**Excerpted records:**
______________________________
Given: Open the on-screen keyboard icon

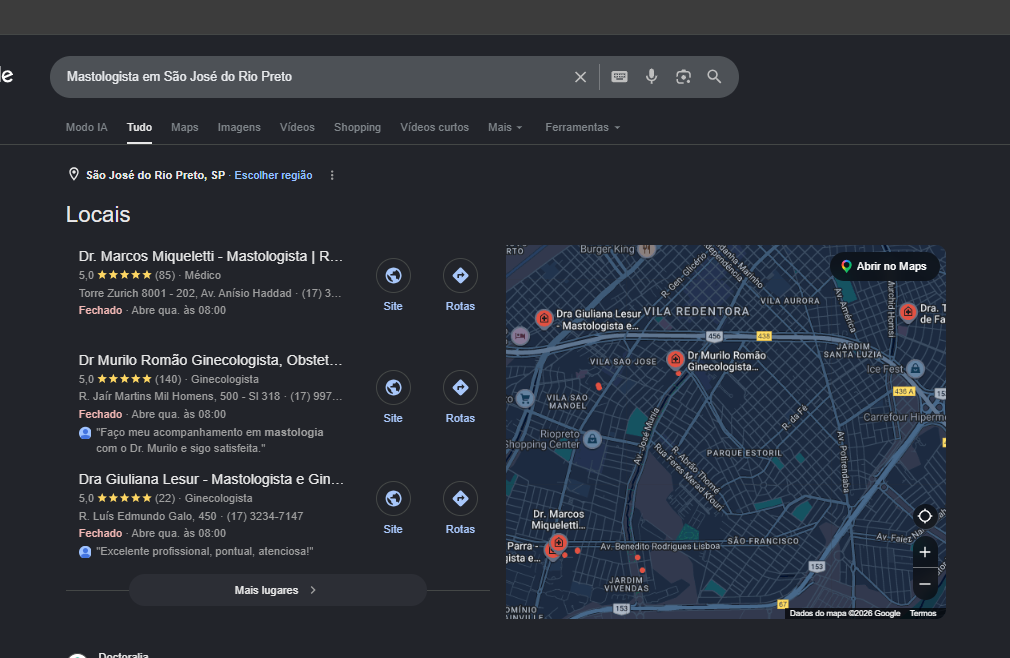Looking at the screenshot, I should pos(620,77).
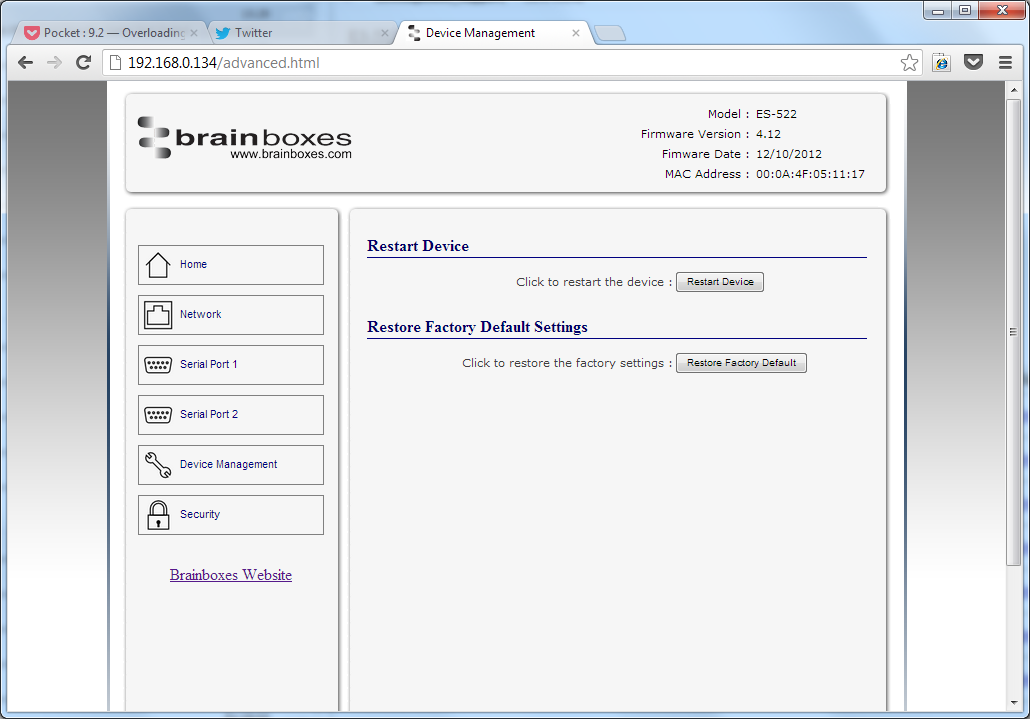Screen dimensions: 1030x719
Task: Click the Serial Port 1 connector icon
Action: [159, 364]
______________________________
**What the task asks:**
Show each line of the records that contains the string "icon", treating uppercase and lowercase letters as different.

**Output for this exercise:**
Given: Open the on-screen keyboard icon
Task: Click the Serial Port 1 connector icon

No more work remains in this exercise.